- Task objective -
Below are some records. Write out the line that contains "Screen dimensions: 1434x779" and all lines after it, exactly, but not the pictures.

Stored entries
**********
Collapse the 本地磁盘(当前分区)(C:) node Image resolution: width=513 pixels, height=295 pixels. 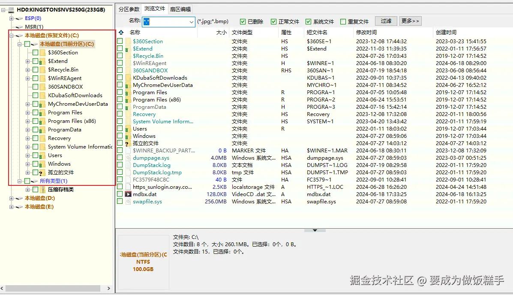coord(20,44)
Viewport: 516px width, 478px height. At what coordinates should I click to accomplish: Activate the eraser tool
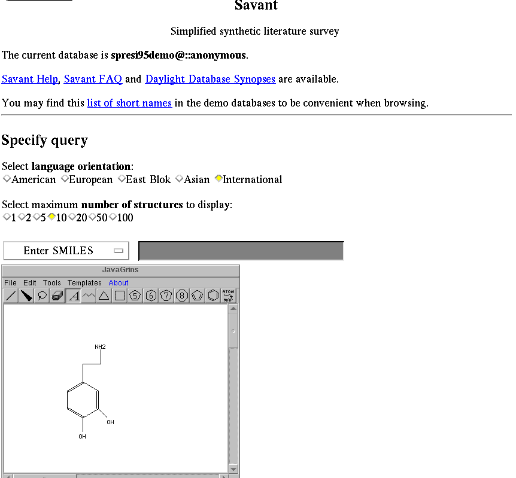point(57,296)
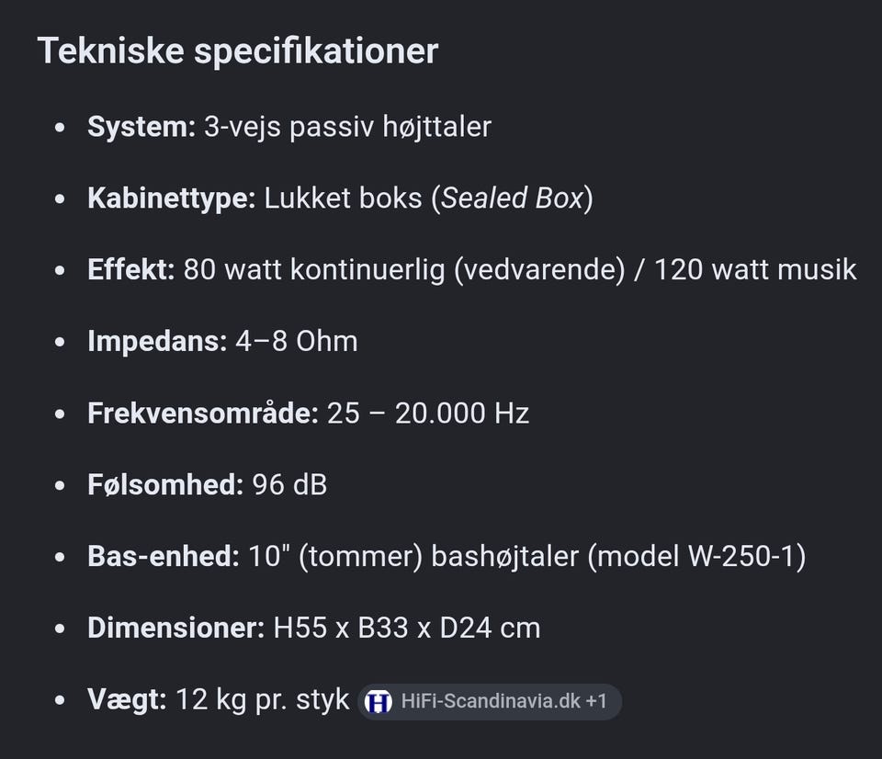Viewport: 882px width, 759px height.
Task: Click the bold System label
Action: (141, 127)
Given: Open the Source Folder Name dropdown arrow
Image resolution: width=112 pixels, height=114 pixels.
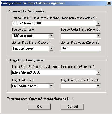Looking at the screenshot, I should 98,36.
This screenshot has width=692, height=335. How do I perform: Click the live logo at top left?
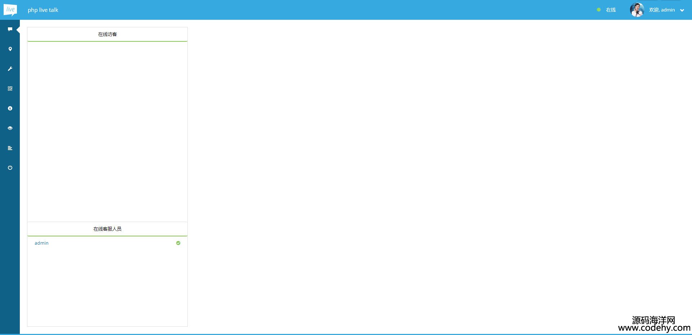[x=10, y=10]
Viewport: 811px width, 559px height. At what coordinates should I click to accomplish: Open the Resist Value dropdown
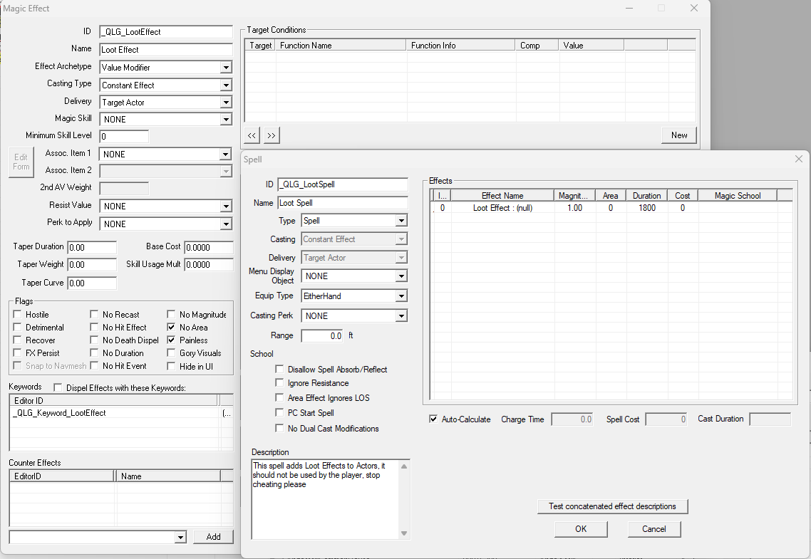coord(226,207)
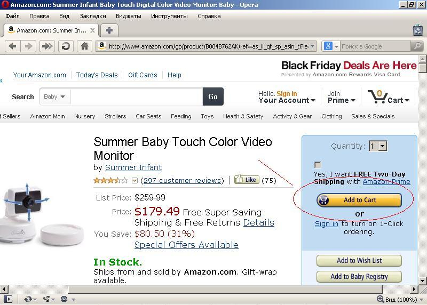Go to the Home page icon

click(84, 46)
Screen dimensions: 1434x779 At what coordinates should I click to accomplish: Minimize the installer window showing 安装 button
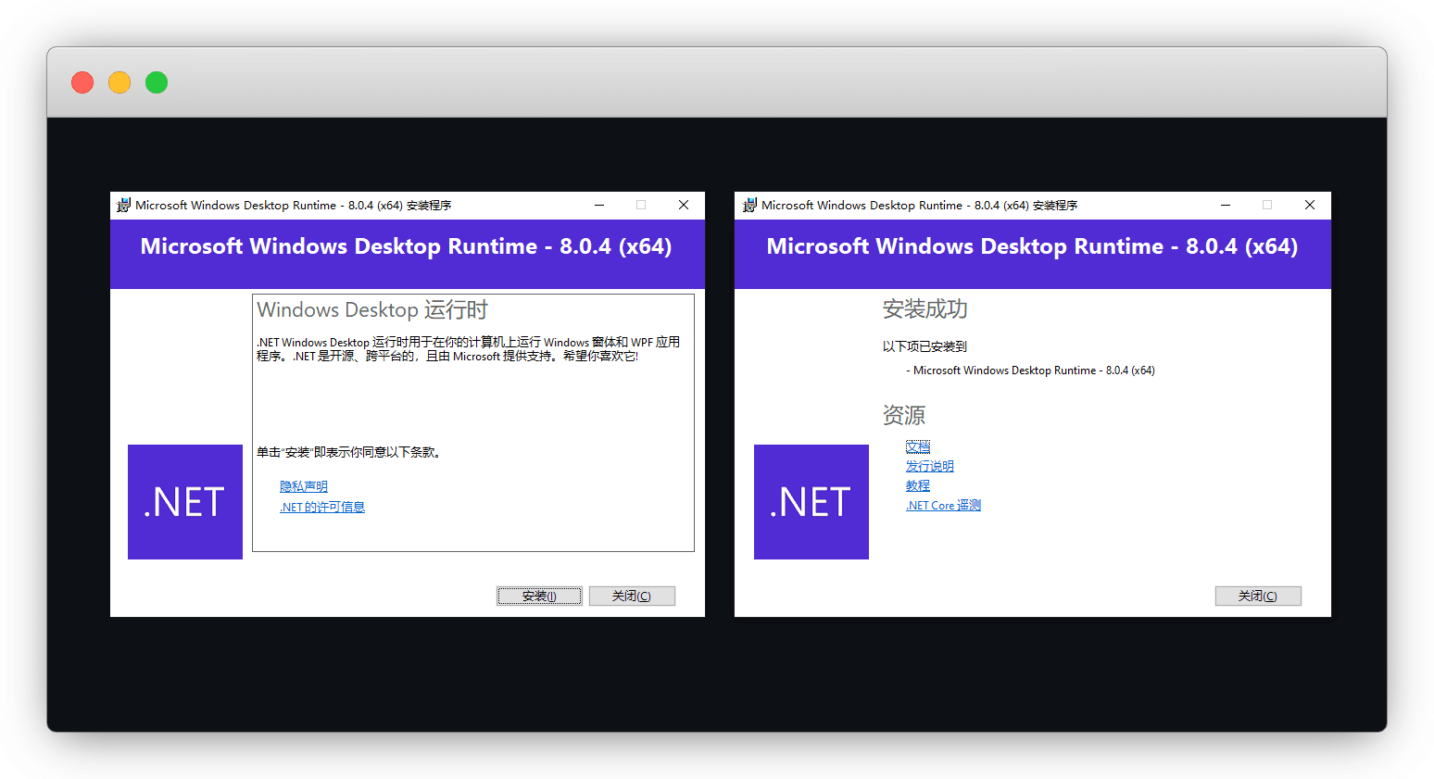(599, 206)
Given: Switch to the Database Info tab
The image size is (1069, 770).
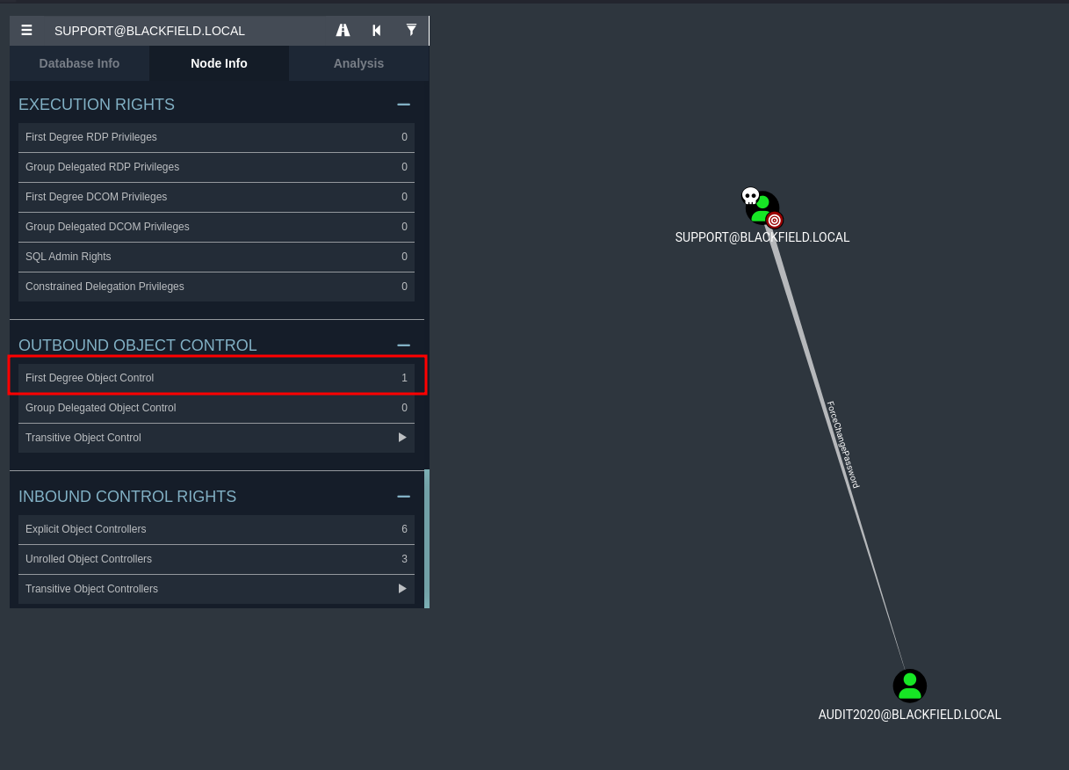Looking at the screenshot, I should pyautogui.click(x=79, y=63).
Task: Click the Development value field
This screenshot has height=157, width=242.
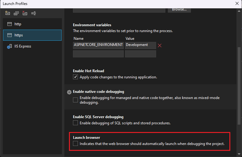Action: [140, 45]
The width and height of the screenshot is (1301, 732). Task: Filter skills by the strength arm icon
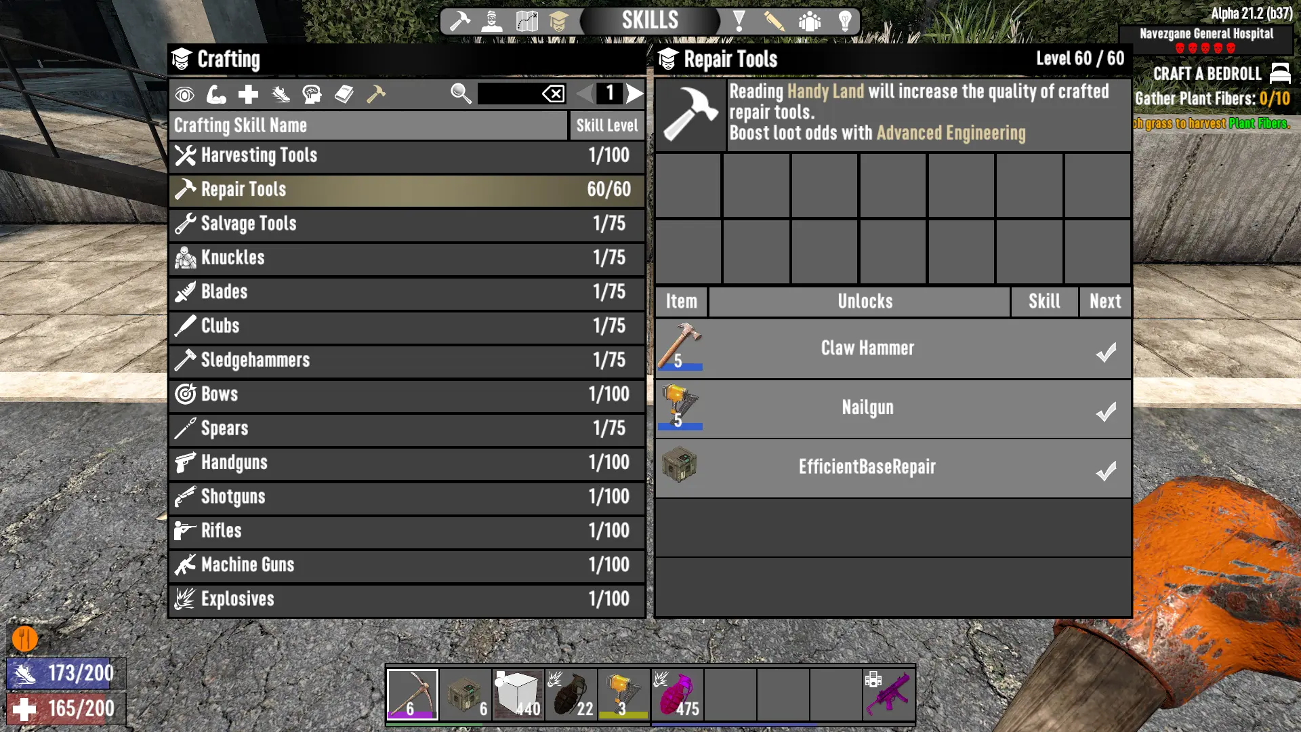(x=216, y=94)
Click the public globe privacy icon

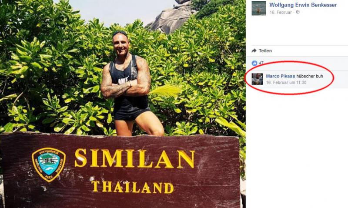pyautogui.click(x=298, y=12)
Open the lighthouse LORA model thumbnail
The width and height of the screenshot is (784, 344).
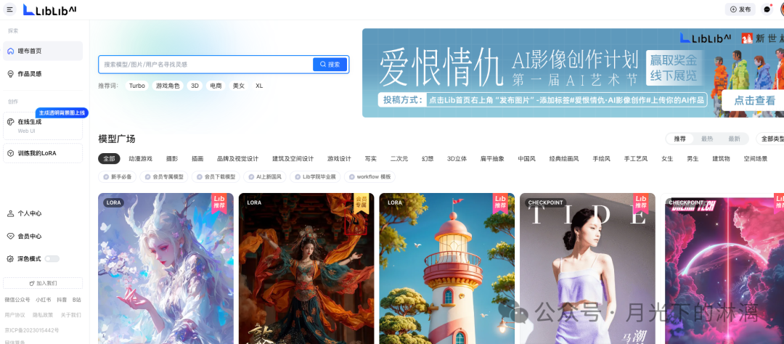446,269
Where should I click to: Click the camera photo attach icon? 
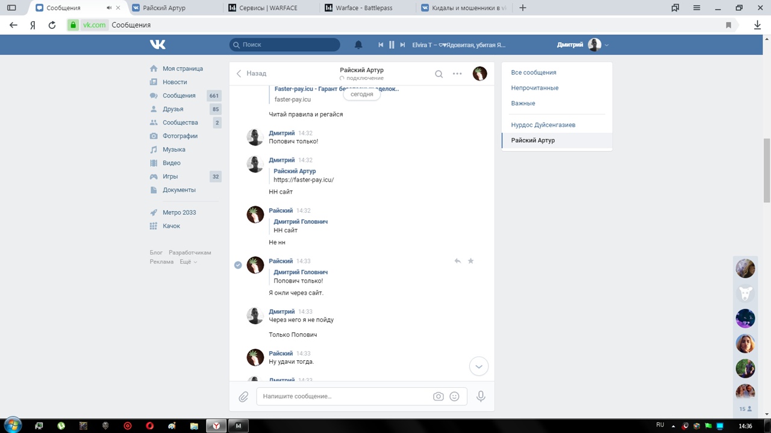[439, 396]
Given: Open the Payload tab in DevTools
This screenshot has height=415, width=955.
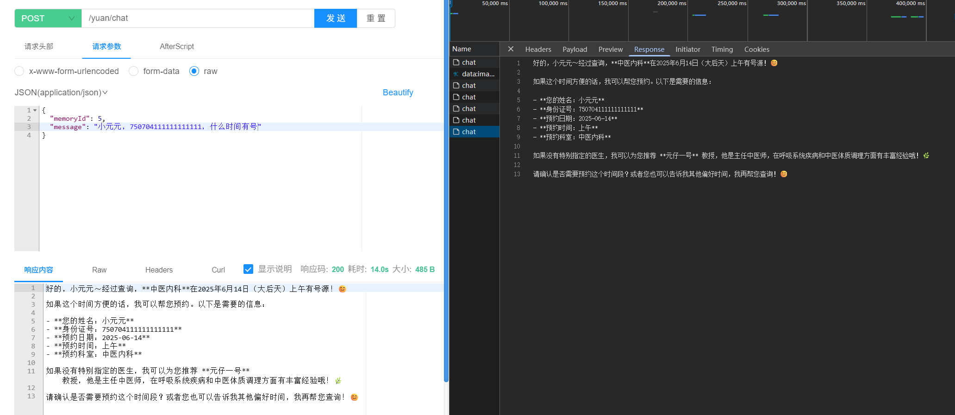Looking at the screenshot, I should (574, 50).
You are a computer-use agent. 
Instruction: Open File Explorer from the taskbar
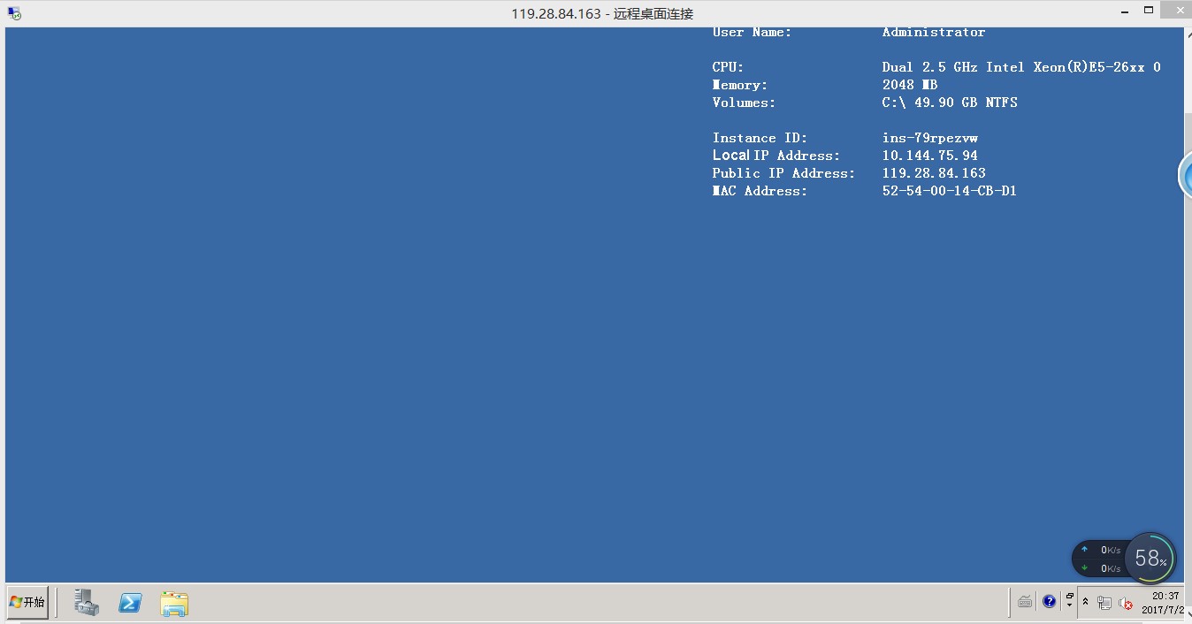tap(174, 604)
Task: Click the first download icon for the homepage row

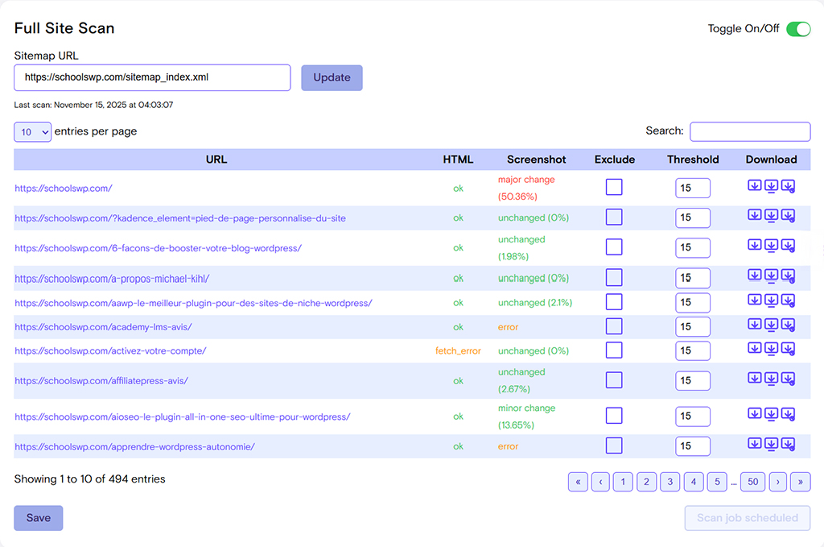Action: coord(755,186)
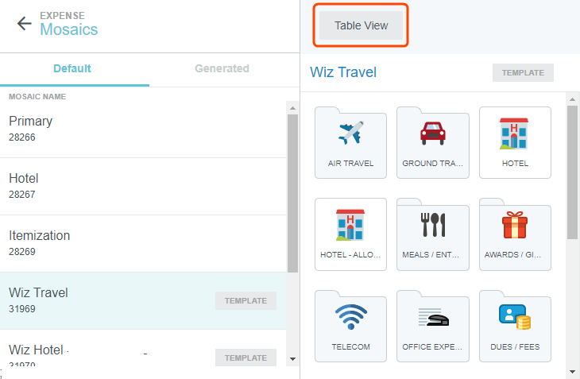Select the Dues / Fees tile
Image resolution: width=580 pixels, height=379 pixels.
(x=515, y=325)
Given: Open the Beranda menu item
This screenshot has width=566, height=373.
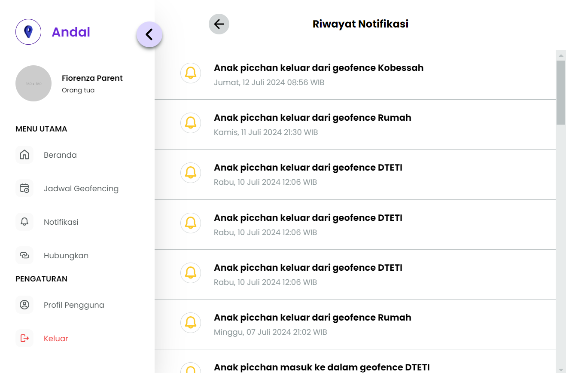Looking at the screenshot, I should [60, 155].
**********
- Response to the exercise -
Screen dimensions: 1434x779 At what coordinates should I click to accomplish: Minimize the installer window showing 安装 button
(599, 206)
Given: Switch to the Database Info tab
The image size is (1069, 770).
Looking at the screenshot, I should pyautogui.click(x=79, y=63).
Task: Click the Development value field
This screenshot has height=157, width=242.
Action: [140, 45]
The width and height of the screenshot is (1301, 732). Task: Filter skills by the strength arm icon
(x=216, y=94)
Click the public globe privacy icon

pyautogui.click(x=298, y=12)
Open the lighthouse LORA model thumbnail
The width and height of the screenshot is (784, 344).
446,269
Where should I click to: Click the camera photo attach icon? 
[439, 396]
Given: Open the Payload tab in DevTools
This screenshot has height=415, width=955.
Looking at the screenshot, I should (574, 50).
You are a computer-use agent. 
Instruction: Open File Explorer from the taskbar
tap(174, 604)
Task: Click the first download icon for the homepage row

Action: coord(755,186)
Select the Dues / Fees tile
Image resolution: width=580 pixels, height=379 pixels.
(x=515, y=325)
Given: Open the Beranda menu item
This screenshot has width=566, height=373.
Looking at the screenshot, I should [60, 155].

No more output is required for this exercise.